Background
ACTG A5418/STOMP is a phase 3 randomized placebo-controlled double-blind trial evaluating the efficacy of tecovirimat in people with mpox. It includes an open-label arm for people <18 years, pregnant or breastfeeding, with severe immune suppression, or protocol-defined severe disease. We analyzed host and disease factors associated with clinical mpox resolution and mpox DNA clearance from skin lesions in individuals receiving open-label tecovirimat for 14 days.
Methods
Time to clinical resolution was the time from treatment initiation until all skin lesions were scabbed, desquamated, or healed and all visible mucosal lesions were healed through 28 days. An index skin lesion chosen at enrollment was swabbed weekly; mpox DNA levels were measured by PCR. Associations between baseline characteristics and time to clinical resolution were explored using Kaplan-Meier plots and Cox proportional hazards models.
Results
Of 233 enrolled in the open-label arm, 107 had lab-confirmed clade II mpox (skin, oral or rectal swabs) who enrolled early enough to have completed 28-day follow-up and had baseline skin lesion mpox DNA available were included.
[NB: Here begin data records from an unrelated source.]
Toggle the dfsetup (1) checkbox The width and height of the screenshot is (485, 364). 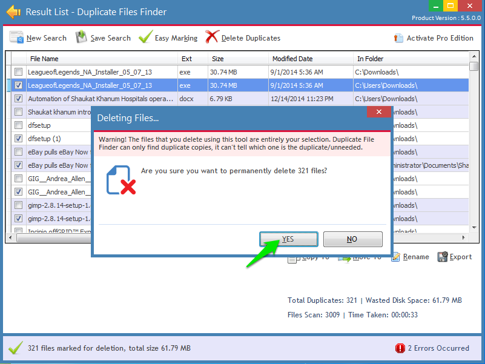click(x=19, y=139)
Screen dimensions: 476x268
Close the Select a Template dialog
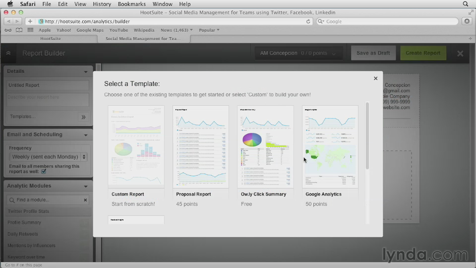point(375,78)
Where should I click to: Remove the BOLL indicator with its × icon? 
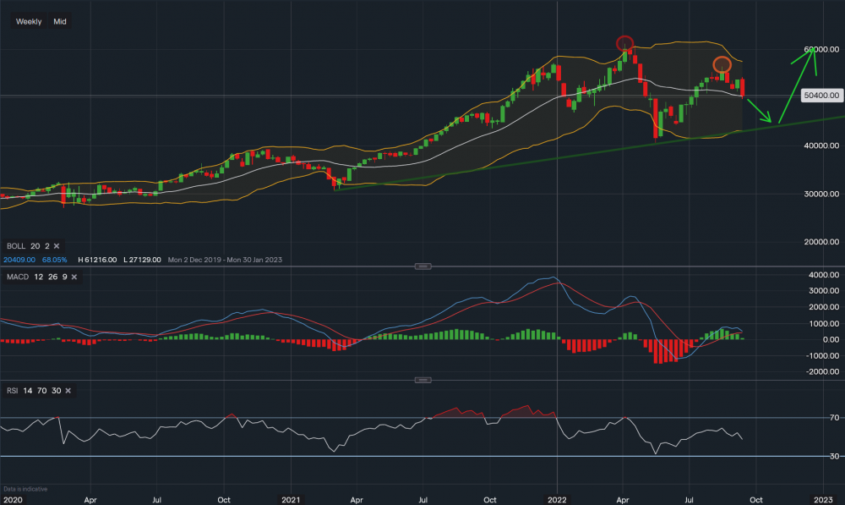click(x=57, y=246)
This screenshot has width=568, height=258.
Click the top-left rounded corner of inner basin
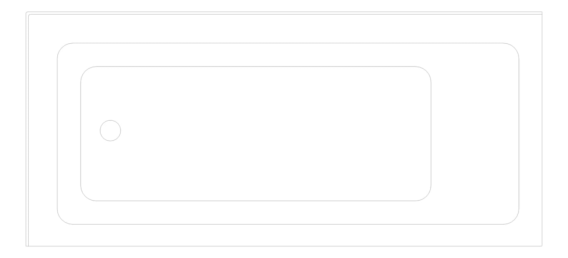pos(85,71)
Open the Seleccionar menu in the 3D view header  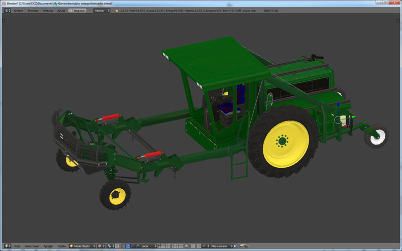32,246
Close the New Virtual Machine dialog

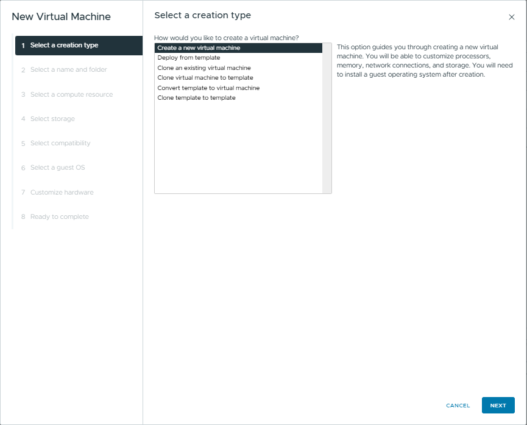point(511,17)
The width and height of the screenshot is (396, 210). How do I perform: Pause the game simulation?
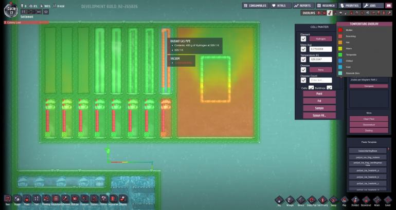[24, 11]
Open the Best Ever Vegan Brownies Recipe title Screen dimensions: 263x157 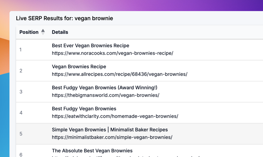(90, 46)
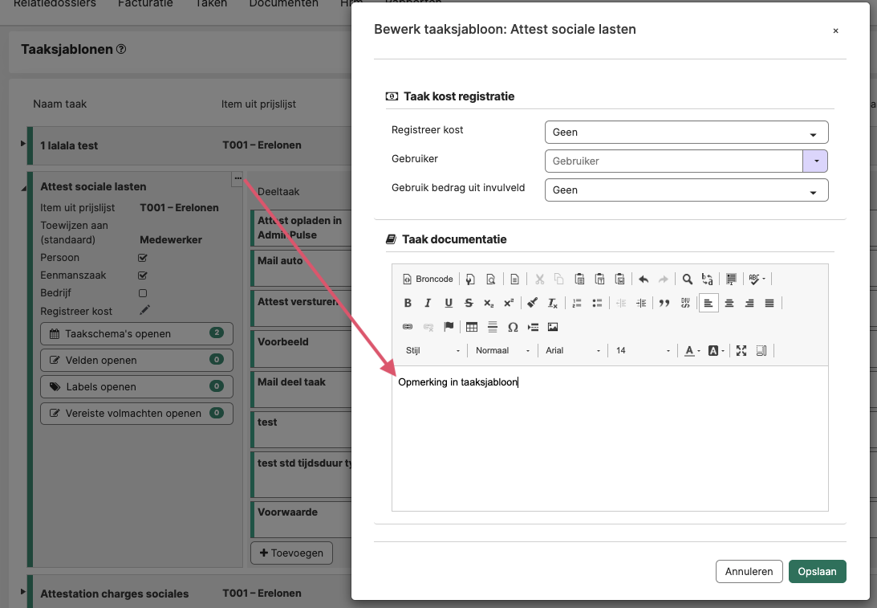Open the text color picker
The height and width of the screenshot is (608, 877).
click(692, 350)
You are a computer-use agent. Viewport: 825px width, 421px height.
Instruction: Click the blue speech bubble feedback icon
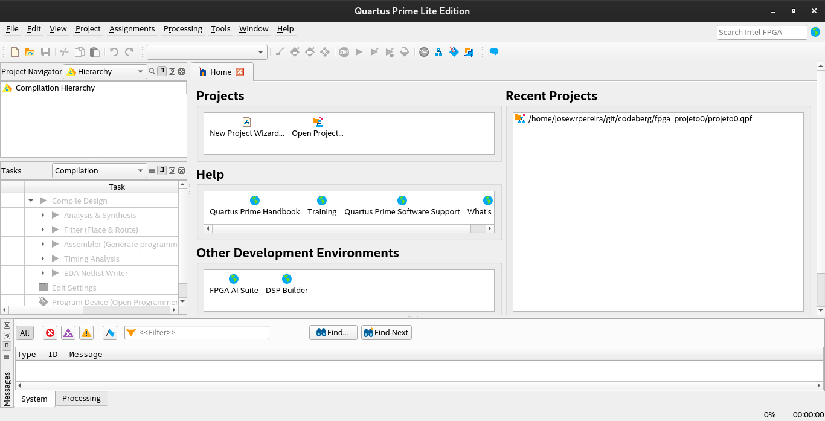tap(493, 52)
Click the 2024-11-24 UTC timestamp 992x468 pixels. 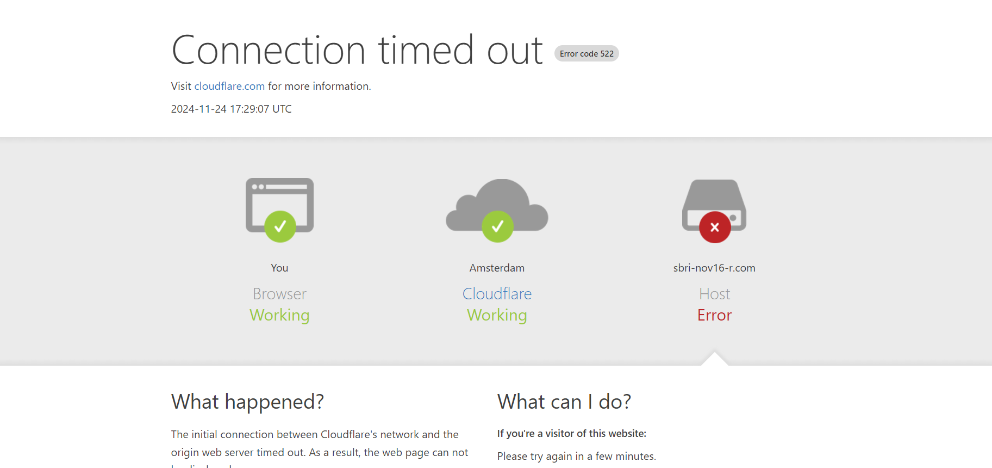[x=231, y=109]
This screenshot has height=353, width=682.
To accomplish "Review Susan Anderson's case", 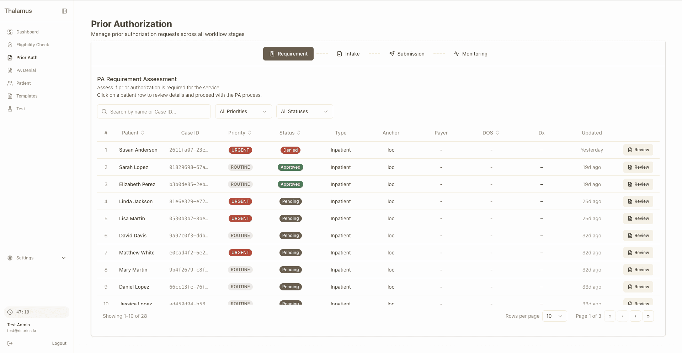I will pyautogui.click(x=638, y=150).
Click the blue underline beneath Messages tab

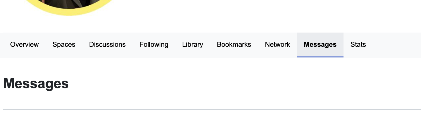pos(320,57)
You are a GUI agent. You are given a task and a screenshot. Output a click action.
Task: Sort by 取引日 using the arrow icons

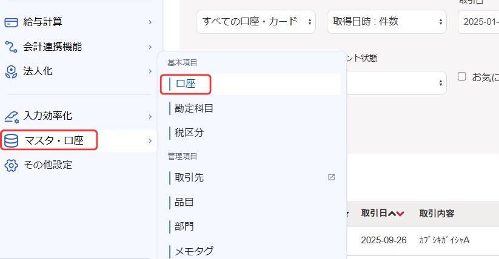(396, 214)
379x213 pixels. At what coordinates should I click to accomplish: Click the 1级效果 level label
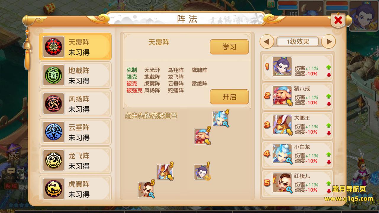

Ninety-six (90%) were cisgender male, 3 (3%) were transgender female, median age was 34 years, 45 (42%) are living with HIV, including 11 with CD4 <200 cells/mm3 or HIV-1 RNA >1000 copies/ml, and 12 (11%) had previously received ≥1 dose of the smallpox/mpox vaccine. At enrollment, median skin lesion count was 26 (IQR: 13, 49), 78 (73%) had >5 days of symptoms at time of enrollment, and 11 (10%) had undetectable skin lesion mpox DNA. By Days 8 and 15, 47% (of 76) and 82% (of 77) had undetectable skin lesion mpox DNA. The cumulative probability of clinical resolution by 28 days was 86% (95% CI: 79, 92); median days to clinical resolution was 14 (Q1, Q3: 8, 22). While there were trends between faster clinical resolution, lower levels of mpox DNA, and younger age, no associations were found in multivariable modeling (Table 1). Similarly, there were no factors significantly associated with clearance of mpox DNA at day 8. Clearance of mpox DNA at Day 8 was not associated with faster clinical resolution.
Conclusions
This interim exploratory analysis of participants receiving open-label tecovirimat did not identify predictors of clinical mpox resolution. Compared to PALM007 participants with Clade 1 mpox, we found lower lesion counts and slower clinical resolution. Further investigation is needed.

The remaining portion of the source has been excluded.